* **Exercise materials**
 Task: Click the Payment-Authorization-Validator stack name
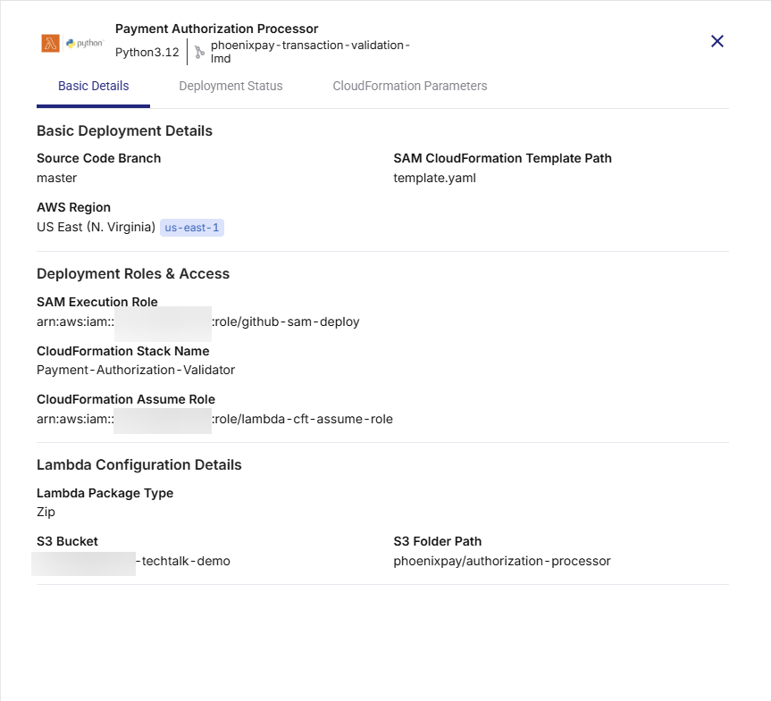point(135,370)
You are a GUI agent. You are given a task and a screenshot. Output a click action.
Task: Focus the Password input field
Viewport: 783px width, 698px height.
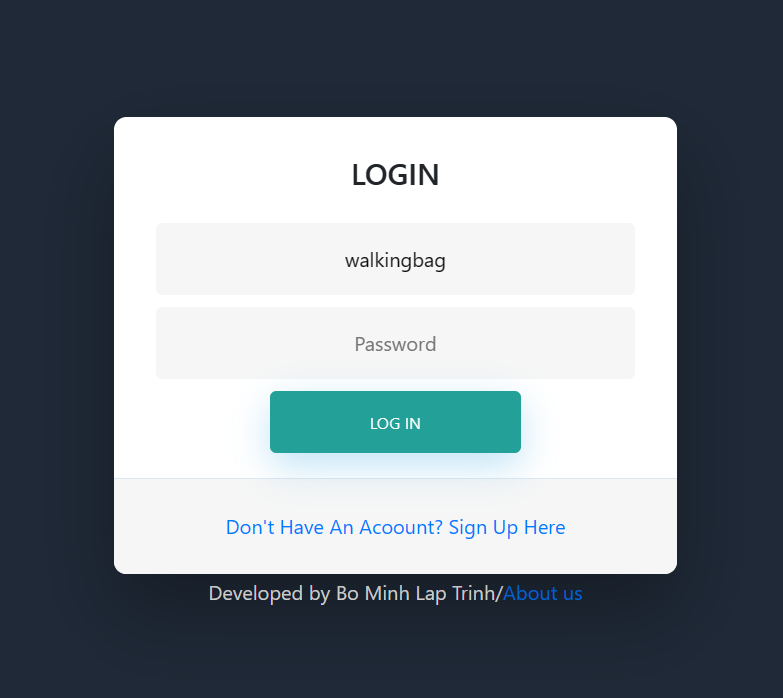tap(395, 343)
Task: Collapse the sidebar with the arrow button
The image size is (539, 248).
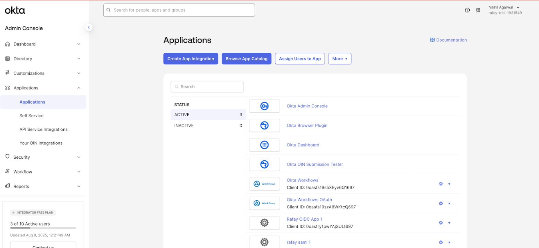Action: coord(89,27)
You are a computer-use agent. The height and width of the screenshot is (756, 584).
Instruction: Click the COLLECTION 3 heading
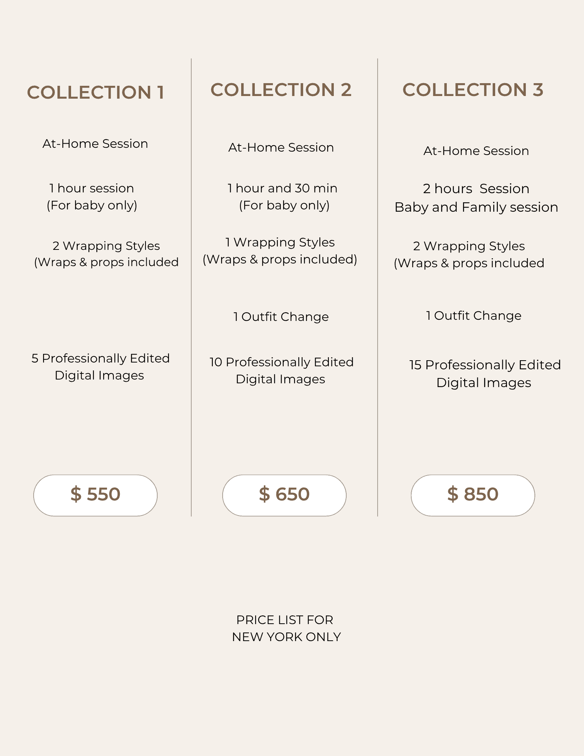tap(473, 90)
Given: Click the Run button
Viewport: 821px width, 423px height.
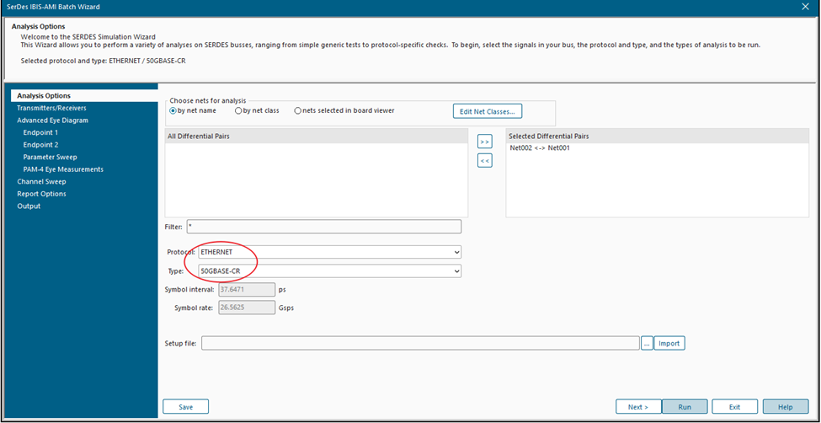Looking at the screenshot, I should (x=685, y=407).
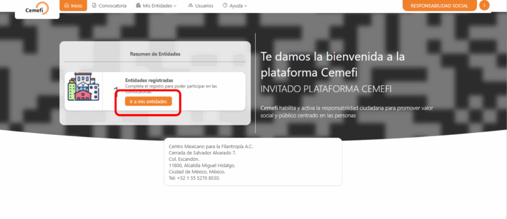Click the people icon beside Usuarios

[x=191, y=6]
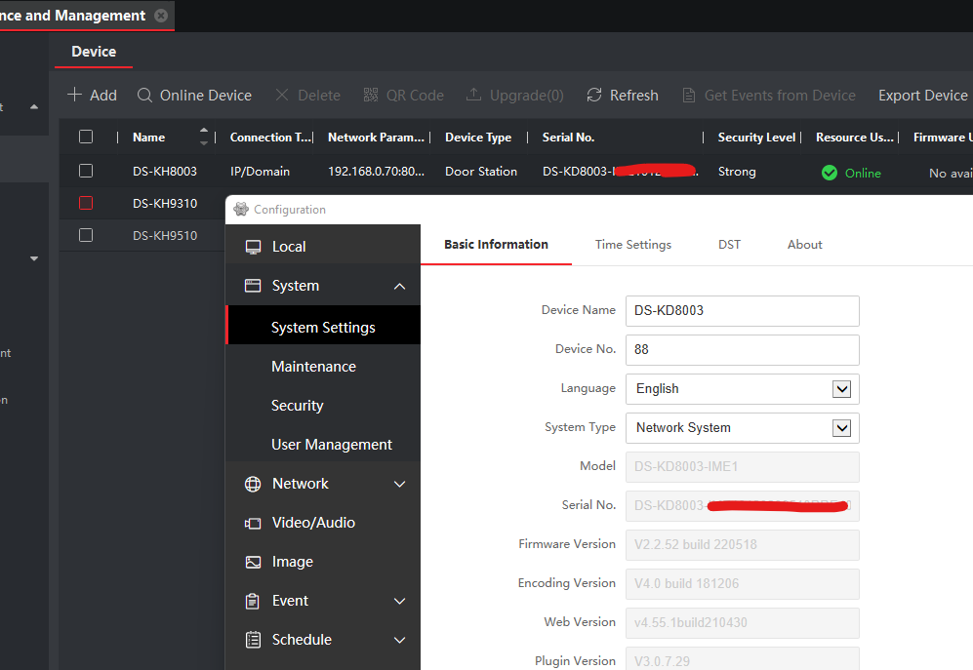Check the DS-KH8003 row checkbox
The image size is (973, 670).
86,171
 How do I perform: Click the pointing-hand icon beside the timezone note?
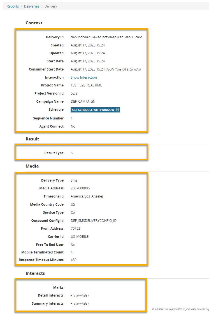click(153, 309)

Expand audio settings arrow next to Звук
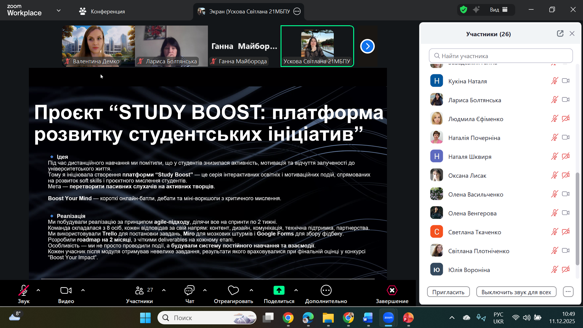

* **Objective**
Can you output every line of the data above as a JSON list of strings, one string per line, with blank lines and pictures left out?

* **Result of the exercise**
[
  " Task: Click the Payment-Authorization-Validator stack name",
  "point(135,370)",
  "You are a GUI agent. You are given a task and a screenshot. Output a click action.",
  "Task: Focus the Password input field",
  "Viewport: 783px width, 698px height.",
  "tap(395, 343)",
  "Task: Collapse the sidebar with the arrow button",
  "The image size is (539, 248).",
  "Action: coord(89,27)",
  "You are a computer-use agent. The height and width of the screenshot is (756, 584).",
  "Instruction: Click the COLLECTION 3 heading",
  "tap(473, 90)",
  "Given: Click the Run button",
  "Viewport: 821px width, 423px height.",
  "Looking at the screenshot, I should (x=685, y=407).",
  "Click the people icon beside Usuarios",
  "[x=191, y=6]",
  "Check the DS-KH8003 row checkbox",
  "The image size is (973, 670).",
  "86,171",
  " How do I perform: Click the pointing-hand icon beside the timezone note?",
  "click(153, 309)",
  "Expand audio settings arrow next to Звук"
]